Dicen que si hay una situación que el ser humano no puede soportar es la de rechazo

Se viene apelando a unos sentimientos de patria que no reconozco en mi catálogo sentimental, es decir, no experimento tan vehemente intensidad, no necesito distinguir mi nación de otras ni mantenerla en estado puro, no contaminada. Más bien trato de mantener distancia de la exaltación patriótica por cuanto la exhibición de banderas me hace pensar siempre en aquellos que se quedan fuera de los colores que se agitan. Pero tengo un corazón, por supuesto que lo tengo, un corazón que no late sólo a ritmo de racionalidad, que se encoge ante la demostración unánime de pasiones colectivas y que se resiente ante el rechazo. Dicen que si hay una situación que el ser humano no puede soportar es la de rechazo.

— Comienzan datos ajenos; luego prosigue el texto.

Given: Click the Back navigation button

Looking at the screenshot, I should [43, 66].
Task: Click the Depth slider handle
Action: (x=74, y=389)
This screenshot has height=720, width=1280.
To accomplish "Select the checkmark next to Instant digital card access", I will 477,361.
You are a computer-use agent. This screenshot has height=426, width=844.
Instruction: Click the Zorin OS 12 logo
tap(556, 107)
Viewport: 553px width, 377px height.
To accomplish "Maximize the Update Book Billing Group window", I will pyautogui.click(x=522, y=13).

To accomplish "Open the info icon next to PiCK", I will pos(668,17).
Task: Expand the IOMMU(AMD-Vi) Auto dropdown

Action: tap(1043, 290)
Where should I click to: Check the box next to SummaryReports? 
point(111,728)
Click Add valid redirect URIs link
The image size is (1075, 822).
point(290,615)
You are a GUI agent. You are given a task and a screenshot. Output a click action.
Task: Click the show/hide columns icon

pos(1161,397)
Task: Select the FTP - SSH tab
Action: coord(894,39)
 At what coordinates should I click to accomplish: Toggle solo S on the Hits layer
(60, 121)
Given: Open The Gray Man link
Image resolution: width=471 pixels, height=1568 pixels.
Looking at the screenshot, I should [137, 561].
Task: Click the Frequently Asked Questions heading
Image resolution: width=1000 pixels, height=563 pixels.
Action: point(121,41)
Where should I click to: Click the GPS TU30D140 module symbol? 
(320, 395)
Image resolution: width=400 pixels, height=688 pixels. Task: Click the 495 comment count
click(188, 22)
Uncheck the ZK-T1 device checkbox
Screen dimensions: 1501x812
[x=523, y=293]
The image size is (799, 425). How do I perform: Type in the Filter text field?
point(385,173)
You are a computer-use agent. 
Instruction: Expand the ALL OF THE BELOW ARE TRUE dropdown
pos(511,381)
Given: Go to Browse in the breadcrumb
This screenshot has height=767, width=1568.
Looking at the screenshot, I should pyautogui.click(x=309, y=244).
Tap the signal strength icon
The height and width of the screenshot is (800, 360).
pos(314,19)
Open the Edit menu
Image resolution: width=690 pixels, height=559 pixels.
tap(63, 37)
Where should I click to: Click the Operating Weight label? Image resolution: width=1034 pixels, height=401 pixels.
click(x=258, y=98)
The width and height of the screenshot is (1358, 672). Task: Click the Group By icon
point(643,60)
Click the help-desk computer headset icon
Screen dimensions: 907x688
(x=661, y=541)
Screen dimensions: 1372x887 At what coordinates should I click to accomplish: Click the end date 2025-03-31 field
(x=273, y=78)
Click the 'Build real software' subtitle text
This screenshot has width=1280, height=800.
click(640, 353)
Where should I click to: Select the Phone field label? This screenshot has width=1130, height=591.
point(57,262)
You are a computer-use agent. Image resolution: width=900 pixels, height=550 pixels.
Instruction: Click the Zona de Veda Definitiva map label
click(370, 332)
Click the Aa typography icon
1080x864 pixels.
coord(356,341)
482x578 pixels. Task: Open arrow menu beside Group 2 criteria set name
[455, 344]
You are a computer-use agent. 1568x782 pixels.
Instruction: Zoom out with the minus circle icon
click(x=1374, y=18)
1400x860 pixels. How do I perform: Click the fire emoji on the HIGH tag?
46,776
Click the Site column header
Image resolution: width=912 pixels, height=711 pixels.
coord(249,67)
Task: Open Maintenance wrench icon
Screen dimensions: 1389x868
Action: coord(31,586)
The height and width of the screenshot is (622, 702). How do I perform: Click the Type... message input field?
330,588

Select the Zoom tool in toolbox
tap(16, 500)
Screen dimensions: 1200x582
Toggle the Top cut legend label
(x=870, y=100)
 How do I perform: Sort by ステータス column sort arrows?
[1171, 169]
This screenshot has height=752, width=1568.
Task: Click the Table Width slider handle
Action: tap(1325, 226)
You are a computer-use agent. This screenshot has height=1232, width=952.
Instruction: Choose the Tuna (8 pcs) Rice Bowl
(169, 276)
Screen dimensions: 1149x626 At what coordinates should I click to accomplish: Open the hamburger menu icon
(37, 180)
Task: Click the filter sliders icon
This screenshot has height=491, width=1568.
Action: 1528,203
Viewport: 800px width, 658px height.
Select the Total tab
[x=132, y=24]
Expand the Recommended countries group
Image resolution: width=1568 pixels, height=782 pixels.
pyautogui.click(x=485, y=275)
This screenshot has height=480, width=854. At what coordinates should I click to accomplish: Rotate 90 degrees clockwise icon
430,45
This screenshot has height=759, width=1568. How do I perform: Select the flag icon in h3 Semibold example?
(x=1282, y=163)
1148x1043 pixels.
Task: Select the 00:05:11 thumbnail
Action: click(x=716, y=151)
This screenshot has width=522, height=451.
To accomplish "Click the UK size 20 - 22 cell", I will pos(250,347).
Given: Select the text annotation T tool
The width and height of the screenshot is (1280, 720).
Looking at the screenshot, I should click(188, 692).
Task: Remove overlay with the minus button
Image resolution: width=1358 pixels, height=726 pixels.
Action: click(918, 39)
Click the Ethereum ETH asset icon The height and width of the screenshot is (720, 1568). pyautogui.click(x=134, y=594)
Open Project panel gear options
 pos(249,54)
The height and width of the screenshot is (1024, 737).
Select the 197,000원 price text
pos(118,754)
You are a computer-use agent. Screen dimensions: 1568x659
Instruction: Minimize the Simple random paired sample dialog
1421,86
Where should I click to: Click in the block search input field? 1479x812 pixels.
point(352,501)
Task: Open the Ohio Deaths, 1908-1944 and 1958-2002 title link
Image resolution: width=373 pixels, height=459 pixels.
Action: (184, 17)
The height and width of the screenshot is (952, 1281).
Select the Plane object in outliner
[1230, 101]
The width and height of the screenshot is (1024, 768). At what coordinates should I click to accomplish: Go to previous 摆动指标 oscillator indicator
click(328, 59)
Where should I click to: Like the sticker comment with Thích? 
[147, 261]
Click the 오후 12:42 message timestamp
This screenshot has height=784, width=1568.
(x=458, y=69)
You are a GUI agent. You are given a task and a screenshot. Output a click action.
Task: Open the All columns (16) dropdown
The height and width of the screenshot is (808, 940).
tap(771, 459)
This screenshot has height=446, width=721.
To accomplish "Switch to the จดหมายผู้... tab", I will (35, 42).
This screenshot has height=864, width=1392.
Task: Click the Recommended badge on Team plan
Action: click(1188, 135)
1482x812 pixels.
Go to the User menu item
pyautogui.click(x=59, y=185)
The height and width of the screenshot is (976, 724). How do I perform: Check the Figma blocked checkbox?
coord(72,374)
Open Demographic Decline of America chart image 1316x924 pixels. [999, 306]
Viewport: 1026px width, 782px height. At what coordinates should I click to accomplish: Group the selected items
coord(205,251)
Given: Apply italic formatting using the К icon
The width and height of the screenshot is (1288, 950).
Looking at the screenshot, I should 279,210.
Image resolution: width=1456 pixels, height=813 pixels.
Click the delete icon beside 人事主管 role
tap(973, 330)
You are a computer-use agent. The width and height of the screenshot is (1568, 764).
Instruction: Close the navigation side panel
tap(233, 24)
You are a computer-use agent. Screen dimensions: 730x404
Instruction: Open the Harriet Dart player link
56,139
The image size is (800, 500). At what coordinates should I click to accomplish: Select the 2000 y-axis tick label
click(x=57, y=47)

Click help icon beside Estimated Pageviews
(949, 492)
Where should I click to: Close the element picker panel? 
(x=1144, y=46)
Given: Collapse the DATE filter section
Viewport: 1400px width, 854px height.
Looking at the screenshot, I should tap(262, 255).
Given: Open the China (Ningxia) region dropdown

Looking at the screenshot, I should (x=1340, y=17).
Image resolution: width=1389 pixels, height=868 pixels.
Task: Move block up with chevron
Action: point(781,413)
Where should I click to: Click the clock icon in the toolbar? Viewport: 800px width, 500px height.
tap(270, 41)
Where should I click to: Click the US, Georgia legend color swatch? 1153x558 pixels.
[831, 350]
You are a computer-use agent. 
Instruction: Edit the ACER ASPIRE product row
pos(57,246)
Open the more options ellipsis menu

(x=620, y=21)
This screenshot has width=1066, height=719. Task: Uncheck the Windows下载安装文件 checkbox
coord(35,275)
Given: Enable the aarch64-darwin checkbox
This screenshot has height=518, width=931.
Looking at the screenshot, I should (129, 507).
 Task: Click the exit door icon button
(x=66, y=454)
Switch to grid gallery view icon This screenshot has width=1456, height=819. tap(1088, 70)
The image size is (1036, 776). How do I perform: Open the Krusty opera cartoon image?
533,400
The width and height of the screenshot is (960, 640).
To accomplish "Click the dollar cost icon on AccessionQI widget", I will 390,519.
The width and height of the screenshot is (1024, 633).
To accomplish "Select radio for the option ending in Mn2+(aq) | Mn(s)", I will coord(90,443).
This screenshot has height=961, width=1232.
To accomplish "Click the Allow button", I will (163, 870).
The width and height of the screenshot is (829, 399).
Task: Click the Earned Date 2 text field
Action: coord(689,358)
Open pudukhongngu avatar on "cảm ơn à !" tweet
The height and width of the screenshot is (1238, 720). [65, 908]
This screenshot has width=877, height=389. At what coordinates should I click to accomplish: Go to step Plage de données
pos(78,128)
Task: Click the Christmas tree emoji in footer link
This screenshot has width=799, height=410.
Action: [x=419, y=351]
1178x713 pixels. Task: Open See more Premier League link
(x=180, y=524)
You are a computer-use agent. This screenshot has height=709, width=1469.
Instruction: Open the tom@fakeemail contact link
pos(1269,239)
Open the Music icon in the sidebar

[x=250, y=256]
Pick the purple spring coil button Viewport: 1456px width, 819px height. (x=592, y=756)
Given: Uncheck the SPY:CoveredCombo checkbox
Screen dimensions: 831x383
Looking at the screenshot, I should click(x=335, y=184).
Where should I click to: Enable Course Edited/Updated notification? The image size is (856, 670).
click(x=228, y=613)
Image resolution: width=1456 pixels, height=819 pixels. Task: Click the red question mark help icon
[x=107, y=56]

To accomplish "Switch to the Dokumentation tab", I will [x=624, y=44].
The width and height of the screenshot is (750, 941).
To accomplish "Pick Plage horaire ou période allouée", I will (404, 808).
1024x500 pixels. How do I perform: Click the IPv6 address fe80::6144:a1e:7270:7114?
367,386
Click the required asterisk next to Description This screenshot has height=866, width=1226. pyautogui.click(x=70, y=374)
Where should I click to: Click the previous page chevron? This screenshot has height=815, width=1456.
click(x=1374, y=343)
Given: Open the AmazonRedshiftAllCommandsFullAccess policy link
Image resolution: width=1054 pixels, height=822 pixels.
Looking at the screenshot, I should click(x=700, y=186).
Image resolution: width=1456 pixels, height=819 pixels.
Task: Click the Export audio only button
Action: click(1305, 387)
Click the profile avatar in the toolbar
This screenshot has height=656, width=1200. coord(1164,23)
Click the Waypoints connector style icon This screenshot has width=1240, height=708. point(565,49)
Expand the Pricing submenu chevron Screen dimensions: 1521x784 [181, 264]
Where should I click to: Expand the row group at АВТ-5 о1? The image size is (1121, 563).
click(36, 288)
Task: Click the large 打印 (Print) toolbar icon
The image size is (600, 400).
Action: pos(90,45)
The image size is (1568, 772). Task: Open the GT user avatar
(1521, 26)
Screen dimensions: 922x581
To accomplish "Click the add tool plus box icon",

En toda la retórica sentimental en torno al asunto catalán se ha teorizado ampliamente sobre el cariño que debíamos demostrarle a Cataluña, o sobre la falta de cariño que los catalanes experimentaban. A mí siempre me ha parecido un argumento similar al que se emplea con un adolescente: si se comporta de manera esquiva es porque quiere que le queramos más. Pero, por una vez, sobre todo llegados a este extremo, deberíamos poder mostrar, aquellos que no somos catalanes pero tampoco seguidores de un españolismo reaccionario, deberíamos, repito, desnudar nuestro corazón: ¡también lo tenemos en el lado correcto! Ese corazón que, al escuchar de pronto a un amigo catalán que desea la independencia, se queda acongojado. Puede que tal vez ese amigo, acostumbrado a creer que cualquiera que contradiga sus aspiraciones es un reaccionario, no caiga en la cuenta de una razón que aun siendo esencial se le escapa, y es que defendiendo una frontera no se van a quebrar sólo los lazos políticos en abstracto. Hay algo más real en todo esto. Lo esencial aquí, además de las consecuencias económicas para las dos partes, es que lo que se podrían perder son las amistades. Y eso, ¿a nadie le importa?